### TASK STATEMENT:
Read through the listing, and wherever a line holds the word "computer", return it.

━━ MATERIALS PROVIDED ━━

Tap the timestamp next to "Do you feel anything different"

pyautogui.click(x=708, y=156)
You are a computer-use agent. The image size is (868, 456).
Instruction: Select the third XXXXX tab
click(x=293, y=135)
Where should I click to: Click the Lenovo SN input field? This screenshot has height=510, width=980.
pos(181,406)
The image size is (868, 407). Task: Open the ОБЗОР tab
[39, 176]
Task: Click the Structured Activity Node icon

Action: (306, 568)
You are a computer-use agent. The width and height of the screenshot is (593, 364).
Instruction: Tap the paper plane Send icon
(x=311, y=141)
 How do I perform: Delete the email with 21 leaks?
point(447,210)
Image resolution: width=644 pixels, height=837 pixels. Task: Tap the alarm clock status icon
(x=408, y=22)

━━━

### TASK RESPONSE:
You are a computer-use agent. The image size is (868, 456).
You are a computer-use agent. The width and height of the screenshot is (593, 364).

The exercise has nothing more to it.